Records drawn from a dataset
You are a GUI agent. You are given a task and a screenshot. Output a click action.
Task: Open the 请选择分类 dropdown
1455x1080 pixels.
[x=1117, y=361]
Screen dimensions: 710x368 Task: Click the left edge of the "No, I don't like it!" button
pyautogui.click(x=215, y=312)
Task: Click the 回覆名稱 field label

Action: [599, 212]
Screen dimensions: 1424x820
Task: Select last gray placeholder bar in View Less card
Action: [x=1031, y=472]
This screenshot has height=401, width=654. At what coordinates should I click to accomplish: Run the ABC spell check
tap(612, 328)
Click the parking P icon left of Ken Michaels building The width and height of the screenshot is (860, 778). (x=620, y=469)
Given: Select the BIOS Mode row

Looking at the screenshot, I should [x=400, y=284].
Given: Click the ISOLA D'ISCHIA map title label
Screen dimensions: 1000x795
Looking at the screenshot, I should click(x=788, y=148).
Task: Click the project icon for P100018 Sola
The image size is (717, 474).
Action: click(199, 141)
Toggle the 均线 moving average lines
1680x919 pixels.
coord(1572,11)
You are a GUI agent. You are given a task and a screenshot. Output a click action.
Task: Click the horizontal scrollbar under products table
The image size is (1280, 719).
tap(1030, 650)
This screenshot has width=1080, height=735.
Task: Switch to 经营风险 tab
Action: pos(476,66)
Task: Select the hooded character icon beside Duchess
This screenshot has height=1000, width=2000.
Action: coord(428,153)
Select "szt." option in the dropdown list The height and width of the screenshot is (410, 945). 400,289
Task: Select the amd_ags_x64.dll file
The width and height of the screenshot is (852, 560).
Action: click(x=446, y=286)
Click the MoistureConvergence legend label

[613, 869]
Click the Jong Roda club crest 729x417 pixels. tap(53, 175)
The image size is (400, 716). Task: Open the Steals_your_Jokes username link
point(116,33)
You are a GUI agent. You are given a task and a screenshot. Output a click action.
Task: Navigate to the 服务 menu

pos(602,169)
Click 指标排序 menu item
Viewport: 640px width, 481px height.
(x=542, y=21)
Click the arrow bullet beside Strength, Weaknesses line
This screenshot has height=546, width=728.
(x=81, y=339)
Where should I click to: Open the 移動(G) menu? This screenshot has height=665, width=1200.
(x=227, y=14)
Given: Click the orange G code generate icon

◆ **EXERCISE OBJECTIVE**:
Copy every line from the data that includes the string "beside".

◆ **FINISHED EXERCISE**:
Task: Select the hooded character icon beside Duchess
Click the arrow bullet beside Strength, Weaknesses line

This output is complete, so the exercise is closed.